From the Paschal homily of St. John Chrysostom:
Let no one fear death, for the Saviour’s death has set us free.
He that was taken by death has annihilated it! He descended into hell and took hell captive! He embittered it when it tasted his flesh! And anticipating this Isaiah exclaimed, “Hades was embittered when it encountered thee in the lower regions.” It was embittered, for it was abolished! It was embittered, for it was mocked! It was embittered, for it was purged! It was embittered, for it was despoiled! It was embittered, for it was bound in chains!
It took a body and, face to face, met God! It took earth and encountered heaven! It took what it saw but crumbled before what it had not seen!
“O death, where is thy sting? O hades, where is thy victory?”
Christ is risen, and you are overthrown!
Christ died. Every. single. year. I am struck by that. Christ, one of the Holy Trinity. died.
From the Lamentations (Matins of Great and Holy Saturday)
Let awe and wonder shake the heavens
and let the earth’s foundations quake
For He who dwells in the heavens is laid
within a dark and dismal tomb
And numbered among the dead…
Can you imagine this from the point of view of those long-dead? From the perspective of the demons?

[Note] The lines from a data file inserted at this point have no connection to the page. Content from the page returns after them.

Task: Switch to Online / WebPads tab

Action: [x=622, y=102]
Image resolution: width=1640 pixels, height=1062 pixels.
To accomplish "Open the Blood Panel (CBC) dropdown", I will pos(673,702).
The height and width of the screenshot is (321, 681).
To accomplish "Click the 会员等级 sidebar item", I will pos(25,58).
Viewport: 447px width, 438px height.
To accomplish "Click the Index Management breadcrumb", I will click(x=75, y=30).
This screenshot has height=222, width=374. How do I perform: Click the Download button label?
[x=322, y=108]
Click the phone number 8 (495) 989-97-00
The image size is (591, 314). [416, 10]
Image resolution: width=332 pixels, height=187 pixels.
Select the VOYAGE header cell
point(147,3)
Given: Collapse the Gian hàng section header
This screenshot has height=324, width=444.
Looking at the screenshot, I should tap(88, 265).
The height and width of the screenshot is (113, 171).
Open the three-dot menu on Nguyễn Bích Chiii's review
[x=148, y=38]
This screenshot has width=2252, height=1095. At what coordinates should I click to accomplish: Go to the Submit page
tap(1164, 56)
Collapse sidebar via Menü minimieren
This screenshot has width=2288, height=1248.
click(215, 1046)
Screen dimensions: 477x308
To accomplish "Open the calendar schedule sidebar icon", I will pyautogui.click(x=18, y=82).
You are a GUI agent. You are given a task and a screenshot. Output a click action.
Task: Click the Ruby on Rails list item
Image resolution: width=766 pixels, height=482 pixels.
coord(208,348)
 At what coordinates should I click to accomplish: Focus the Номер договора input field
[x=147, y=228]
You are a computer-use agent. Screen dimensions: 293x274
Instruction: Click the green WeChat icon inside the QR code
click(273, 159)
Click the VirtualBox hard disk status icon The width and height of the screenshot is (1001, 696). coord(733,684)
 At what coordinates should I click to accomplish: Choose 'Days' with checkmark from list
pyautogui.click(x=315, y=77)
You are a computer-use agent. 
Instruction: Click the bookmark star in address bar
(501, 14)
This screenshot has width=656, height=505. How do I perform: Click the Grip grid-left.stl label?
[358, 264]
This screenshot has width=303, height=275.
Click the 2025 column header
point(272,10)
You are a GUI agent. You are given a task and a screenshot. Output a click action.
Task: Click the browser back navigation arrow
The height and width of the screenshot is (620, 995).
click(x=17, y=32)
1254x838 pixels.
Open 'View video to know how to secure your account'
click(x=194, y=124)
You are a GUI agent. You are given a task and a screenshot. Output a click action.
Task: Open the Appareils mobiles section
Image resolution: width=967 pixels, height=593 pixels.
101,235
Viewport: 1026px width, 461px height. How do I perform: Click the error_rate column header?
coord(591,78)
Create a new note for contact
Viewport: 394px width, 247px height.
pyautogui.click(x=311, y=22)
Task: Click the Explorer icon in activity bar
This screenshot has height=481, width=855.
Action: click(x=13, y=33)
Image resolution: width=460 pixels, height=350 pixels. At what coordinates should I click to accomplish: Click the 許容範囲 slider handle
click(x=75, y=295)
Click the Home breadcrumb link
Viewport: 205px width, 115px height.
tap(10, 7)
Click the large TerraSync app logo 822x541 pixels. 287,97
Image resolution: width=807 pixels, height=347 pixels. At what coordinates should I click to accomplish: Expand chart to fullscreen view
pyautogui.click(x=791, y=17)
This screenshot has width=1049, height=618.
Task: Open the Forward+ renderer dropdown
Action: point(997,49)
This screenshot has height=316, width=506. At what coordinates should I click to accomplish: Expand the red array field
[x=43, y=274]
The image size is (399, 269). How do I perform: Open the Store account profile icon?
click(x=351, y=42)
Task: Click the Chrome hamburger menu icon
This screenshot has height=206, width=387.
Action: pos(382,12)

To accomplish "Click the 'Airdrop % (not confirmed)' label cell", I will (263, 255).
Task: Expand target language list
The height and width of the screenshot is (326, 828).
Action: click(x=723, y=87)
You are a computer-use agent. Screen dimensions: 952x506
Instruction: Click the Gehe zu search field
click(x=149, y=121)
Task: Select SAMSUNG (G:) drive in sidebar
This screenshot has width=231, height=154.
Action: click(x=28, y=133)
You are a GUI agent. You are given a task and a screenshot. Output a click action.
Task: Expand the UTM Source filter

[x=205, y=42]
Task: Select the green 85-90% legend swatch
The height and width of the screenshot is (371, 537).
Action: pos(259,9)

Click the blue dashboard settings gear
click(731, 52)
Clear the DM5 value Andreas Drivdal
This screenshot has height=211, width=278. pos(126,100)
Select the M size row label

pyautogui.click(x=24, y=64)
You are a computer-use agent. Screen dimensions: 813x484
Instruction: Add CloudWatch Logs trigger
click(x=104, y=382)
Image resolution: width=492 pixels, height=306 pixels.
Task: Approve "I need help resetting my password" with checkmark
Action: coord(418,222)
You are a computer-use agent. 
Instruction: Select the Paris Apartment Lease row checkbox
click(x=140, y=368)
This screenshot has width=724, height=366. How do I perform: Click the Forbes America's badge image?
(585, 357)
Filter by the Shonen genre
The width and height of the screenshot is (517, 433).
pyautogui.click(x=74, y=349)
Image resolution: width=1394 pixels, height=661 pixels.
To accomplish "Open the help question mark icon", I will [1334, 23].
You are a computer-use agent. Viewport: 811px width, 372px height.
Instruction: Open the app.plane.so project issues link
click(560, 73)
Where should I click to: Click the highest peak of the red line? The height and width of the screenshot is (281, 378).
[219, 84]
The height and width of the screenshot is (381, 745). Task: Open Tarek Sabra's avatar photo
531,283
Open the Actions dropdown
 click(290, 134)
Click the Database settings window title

The hymns we sang tonight talked about the chaos that likely ensued when Christ descended into hell and freed the captives. For like two seconds it looked like evil and death had triumphed, but then He-who-created-the-world showed up.
So for me, for those of us here on earth, Christ is dead and in the tomb. But there’s so much more going on.
Lent did to me what it always does to me…and I guess what is supposed to do…revealed those areas in my life that need some shoring up, some care and tending to. For me, this year, that’s been a lot about my cynicism and my aggressive irritation with those around me: the least of these, usually, who stand in the way of my progress toward wherever it is I think I’m going, or think I need to go.
Then, yesterday, I saw this little clip on YouTube…you know the clip I’m talking about. And Miss Susan Boyle showed me what grace looks like. She took me to a place where I needed to go, but I confess I didn’t expect it. Come on, neither did you. I was just like Simon Cowell, cringing at the thought of whatever was going to come out of her mouth and smugly looking forward to the trainwreck that was about to ensue.
And as I watched it unfold on my computer at work, I tried not to weep. I thought about her all evening, as I sat before the icons during Pre-Sanctified Liturgy. I thought about how grace-less I am, and how I do not treat people with anything remotely resembling the respect due them as those created in the image of God.
So, thank you, Susan Boyle. Thank you for being an instrument of God’s grace in my life. Thank you for holding up the mirror of my own heart in front of my eyes so I could see those areas that needed polishing so I can better reflect that Divine Image. Thank you, Susan Boyle, for blessing this Holy Week for me in a very real way.